From April 2022, however, there will be a new, no-fault approach to divorce law in England and Wales, which it’s hoped will contribute towards making divorce less combative. “Under the proposed law, one spouse will only have to state that the marriage has broken down irretrievably. The new bill also removes the possibility of contesting the decision to divorce,” says Emma, adding that the intention is to improve legislation that notably “exacerbates conflict and harm to an already fragile relationship.”
With this law might come a change in public perception of divorce, and perhaps it’s about time. Divorce is a practical function: it signals the end of a relationship that once worked, but doesn’t now. It doesn’t need to signal additional pain and suffering. There are exceptions where it goes deeper than that, of course – abusive relationships being just one – but if we could remove some of the associated acrimony from divorce by reframing it in our minds as a society, couldn’t we prevent a lot of unnecessary, prolonged heartache?

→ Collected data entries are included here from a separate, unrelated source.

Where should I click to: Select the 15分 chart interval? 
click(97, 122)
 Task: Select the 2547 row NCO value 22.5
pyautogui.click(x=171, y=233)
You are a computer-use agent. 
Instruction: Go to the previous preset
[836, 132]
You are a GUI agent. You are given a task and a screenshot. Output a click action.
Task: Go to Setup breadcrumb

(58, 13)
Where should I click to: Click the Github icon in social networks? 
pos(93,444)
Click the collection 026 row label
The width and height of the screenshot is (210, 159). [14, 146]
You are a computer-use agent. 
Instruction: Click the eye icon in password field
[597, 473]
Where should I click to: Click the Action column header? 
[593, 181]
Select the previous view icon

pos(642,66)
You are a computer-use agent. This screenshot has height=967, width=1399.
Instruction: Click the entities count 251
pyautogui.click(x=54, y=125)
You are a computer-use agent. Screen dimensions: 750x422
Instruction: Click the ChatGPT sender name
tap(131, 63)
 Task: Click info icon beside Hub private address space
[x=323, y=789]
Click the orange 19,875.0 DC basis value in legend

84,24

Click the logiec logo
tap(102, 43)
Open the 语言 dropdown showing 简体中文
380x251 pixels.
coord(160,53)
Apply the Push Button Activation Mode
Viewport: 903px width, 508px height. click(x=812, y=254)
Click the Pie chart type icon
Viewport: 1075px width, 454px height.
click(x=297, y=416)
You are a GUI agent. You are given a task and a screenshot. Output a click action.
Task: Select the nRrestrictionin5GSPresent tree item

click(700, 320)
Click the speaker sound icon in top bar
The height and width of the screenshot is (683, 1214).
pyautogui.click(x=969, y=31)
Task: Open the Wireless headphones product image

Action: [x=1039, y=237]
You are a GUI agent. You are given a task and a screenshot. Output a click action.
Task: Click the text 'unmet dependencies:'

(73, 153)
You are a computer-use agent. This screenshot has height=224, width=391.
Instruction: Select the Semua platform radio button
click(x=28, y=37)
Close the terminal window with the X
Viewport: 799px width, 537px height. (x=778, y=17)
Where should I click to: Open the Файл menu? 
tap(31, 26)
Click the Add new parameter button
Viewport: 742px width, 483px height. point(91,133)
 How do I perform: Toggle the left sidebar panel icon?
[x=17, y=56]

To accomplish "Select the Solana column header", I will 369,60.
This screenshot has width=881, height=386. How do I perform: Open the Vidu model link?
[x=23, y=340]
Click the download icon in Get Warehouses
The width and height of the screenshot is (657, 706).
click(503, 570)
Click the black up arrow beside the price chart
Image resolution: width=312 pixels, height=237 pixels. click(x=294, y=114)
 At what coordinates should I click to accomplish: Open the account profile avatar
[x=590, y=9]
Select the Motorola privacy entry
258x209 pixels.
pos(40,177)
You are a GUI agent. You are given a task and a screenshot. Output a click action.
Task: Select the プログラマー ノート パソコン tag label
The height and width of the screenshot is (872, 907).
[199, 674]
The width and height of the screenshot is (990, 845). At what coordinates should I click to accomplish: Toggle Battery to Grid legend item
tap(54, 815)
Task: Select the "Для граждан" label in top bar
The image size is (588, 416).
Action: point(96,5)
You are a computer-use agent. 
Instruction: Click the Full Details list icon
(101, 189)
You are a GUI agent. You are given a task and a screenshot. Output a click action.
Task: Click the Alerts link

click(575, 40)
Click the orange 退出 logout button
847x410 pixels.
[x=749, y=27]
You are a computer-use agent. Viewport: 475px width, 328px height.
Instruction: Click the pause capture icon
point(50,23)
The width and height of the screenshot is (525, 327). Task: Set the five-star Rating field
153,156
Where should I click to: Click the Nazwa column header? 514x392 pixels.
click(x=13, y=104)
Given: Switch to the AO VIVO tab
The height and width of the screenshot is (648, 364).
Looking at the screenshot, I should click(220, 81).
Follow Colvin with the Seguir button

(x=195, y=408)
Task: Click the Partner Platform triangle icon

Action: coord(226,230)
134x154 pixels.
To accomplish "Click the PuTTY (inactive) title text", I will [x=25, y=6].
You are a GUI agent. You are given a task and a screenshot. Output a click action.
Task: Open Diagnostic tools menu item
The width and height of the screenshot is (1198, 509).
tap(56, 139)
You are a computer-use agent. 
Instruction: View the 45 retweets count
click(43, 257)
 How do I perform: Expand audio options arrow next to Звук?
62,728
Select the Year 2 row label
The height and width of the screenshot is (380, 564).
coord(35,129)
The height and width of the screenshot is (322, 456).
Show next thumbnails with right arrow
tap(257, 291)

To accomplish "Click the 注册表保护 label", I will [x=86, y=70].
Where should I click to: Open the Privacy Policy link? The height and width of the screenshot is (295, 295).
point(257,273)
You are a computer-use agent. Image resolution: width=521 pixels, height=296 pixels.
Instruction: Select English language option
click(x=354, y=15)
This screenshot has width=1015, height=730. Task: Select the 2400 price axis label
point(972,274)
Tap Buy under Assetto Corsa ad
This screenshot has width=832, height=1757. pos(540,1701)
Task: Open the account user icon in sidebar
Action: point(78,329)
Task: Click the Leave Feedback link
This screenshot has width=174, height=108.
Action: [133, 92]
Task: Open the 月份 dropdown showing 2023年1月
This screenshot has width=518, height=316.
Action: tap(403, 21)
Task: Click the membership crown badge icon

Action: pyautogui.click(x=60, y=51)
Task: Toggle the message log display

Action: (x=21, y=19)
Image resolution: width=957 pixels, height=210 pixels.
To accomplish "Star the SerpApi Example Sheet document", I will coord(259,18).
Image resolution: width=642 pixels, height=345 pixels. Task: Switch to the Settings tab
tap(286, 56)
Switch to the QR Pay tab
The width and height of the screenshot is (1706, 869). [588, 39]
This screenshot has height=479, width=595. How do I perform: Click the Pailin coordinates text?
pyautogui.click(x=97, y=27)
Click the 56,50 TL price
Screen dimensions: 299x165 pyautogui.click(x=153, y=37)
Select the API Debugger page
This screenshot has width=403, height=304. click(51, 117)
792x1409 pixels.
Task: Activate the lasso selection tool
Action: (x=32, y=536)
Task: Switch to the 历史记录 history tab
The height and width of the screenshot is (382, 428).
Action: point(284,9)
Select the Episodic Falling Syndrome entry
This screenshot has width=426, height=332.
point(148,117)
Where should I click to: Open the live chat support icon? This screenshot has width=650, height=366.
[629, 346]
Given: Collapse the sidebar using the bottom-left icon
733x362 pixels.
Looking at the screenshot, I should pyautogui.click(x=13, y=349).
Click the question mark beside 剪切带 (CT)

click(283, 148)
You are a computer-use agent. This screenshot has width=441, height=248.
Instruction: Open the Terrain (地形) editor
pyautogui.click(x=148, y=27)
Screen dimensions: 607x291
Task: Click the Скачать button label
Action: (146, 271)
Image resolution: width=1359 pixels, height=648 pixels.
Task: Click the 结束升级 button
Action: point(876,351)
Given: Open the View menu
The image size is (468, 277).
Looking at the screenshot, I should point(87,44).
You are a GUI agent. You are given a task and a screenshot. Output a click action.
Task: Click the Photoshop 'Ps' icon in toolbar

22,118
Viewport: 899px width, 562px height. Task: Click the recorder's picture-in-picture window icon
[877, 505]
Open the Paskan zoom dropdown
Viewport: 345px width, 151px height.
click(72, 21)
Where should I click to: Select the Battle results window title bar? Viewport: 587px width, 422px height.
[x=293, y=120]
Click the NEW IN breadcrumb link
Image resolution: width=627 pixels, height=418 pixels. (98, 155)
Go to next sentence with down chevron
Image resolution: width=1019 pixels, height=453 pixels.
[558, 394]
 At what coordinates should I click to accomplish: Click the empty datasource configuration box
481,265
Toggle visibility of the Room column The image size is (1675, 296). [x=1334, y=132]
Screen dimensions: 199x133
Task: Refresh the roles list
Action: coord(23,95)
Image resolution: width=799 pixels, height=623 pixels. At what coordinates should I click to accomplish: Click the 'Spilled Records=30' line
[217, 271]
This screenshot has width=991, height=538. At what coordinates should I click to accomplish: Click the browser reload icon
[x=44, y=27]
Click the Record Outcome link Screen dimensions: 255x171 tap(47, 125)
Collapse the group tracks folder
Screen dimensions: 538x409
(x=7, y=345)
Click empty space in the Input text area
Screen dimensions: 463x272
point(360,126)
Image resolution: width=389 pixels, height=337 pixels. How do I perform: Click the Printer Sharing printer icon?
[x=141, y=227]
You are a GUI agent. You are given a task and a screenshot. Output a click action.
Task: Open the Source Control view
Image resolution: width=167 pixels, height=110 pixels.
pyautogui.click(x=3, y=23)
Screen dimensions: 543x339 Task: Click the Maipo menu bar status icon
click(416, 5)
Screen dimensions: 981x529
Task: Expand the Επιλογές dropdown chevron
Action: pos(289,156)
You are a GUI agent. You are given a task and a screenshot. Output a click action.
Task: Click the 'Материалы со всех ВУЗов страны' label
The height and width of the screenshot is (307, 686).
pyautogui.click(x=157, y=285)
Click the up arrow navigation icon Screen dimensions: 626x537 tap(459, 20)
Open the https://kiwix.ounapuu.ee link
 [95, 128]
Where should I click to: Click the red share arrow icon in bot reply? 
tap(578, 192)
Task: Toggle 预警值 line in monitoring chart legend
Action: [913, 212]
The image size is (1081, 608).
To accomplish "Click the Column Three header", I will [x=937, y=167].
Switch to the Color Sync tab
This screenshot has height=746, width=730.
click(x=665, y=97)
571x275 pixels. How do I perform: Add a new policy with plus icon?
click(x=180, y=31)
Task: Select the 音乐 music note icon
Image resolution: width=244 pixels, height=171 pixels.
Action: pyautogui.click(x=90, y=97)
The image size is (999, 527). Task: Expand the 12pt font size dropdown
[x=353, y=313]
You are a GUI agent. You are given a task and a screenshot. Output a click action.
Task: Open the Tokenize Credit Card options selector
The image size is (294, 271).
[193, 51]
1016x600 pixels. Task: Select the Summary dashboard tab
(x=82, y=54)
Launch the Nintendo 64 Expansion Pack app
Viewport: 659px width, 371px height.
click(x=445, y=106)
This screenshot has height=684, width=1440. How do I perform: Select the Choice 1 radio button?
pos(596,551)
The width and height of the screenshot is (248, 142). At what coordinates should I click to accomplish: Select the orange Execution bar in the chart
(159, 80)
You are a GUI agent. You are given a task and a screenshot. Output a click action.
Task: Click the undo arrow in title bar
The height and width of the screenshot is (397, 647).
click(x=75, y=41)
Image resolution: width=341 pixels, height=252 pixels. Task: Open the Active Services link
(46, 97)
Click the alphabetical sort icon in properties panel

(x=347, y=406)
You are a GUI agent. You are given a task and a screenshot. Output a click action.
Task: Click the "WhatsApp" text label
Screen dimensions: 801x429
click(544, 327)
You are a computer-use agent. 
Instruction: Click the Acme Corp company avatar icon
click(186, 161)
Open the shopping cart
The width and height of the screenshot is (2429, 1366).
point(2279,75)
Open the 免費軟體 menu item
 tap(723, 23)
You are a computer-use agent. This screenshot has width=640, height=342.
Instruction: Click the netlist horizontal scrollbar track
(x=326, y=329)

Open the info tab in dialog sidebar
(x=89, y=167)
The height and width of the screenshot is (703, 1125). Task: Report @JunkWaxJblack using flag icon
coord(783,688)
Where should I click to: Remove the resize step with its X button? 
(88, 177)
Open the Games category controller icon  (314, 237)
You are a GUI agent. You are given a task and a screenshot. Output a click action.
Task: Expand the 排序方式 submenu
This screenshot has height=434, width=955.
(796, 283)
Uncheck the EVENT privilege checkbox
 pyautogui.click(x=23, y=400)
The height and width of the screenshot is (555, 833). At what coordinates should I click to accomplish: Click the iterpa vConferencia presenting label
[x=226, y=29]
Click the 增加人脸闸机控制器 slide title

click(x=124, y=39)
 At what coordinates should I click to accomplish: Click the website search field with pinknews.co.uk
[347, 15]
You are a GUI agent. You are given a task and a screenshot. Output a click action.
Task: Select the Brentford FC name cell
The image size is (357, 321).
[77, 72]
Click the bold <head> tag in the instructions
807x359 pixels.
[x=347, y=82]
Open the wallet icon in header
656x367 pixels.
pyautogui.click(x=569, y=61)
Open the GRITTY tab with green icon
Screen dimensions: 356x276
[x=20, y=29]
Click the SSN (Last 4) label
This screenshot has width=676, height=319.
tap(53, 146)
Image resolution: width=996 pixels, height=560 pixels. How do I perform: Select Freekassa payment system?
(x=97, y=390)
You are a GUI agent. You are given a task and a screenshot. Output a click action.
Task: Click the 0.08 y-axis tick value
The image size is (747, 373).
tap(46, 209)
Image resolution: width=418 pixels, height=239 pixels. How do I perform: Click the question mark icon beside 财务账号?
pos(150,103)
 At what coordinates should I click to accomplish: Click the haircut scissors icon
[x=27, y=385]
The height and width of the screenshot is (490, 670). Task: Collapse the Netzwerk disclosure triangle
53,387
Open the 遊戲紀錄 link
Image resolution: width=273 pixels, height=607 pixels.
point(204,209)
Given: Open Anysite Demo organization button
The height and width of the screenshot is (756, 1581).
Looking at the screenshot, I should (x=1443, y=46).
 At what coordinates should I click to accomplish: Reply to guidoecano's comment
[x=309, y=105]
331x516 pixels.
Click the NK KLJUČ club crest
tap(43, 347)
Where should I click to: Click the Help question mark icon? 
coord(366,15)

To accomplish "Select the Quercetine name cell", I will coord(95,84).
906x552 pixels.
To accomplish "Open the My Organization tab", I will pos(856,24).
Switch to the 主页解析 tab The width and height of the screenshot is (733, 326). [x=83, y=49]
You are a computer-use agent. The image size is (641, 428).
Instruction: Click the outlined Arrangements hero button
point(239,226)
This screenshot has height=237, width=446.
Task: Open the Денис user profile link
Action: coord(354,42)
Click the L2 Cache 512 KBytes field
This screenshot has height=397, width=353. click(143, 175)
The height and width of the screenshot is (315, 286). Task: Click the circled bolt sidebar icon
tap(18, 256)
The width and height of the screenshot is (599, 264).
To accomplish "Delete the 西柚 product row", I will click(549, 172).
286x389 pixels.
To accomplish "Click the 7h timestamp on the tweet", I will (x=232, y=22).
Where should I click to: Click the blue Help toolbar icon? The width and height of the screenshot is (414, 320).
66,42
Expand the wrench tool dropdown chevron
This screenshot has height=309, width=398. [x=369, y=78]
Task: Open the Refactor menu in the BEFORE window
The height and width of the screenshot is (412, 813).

“We’re trying to change the narrative around divorce,” says Amicable’s Kate. “We should be moving away from this idea that a divorce is some kind of failure. We are living longer, so the likelihood of having just one serious, long-term relationship in your lifetime is now very slim. It’s normal for people to have multiple relationships, and if they don’t work out after a period of time, they’re not necessarily a failure.”
Sarah certainly feels this way. “The default reaction when I talk about my divorce is, ‘Oh, I’m so sorry this happened to you, it’s just awful.’ But I find that really jarring. I’ve decided that my divorce is a good thing, and I so deeply believe it’s a good thing.”
Divorce, when amicable, can be empowering. It’s acknowledging that something may have been right at the time, but it isn’t now – and it’s taking a necessary step towards positive change. So sure, you can laugh at Gwyneth Paltrow and Chris Martin’s pretentious phrasing – but maybe they had it right with conscious uncoupling all along.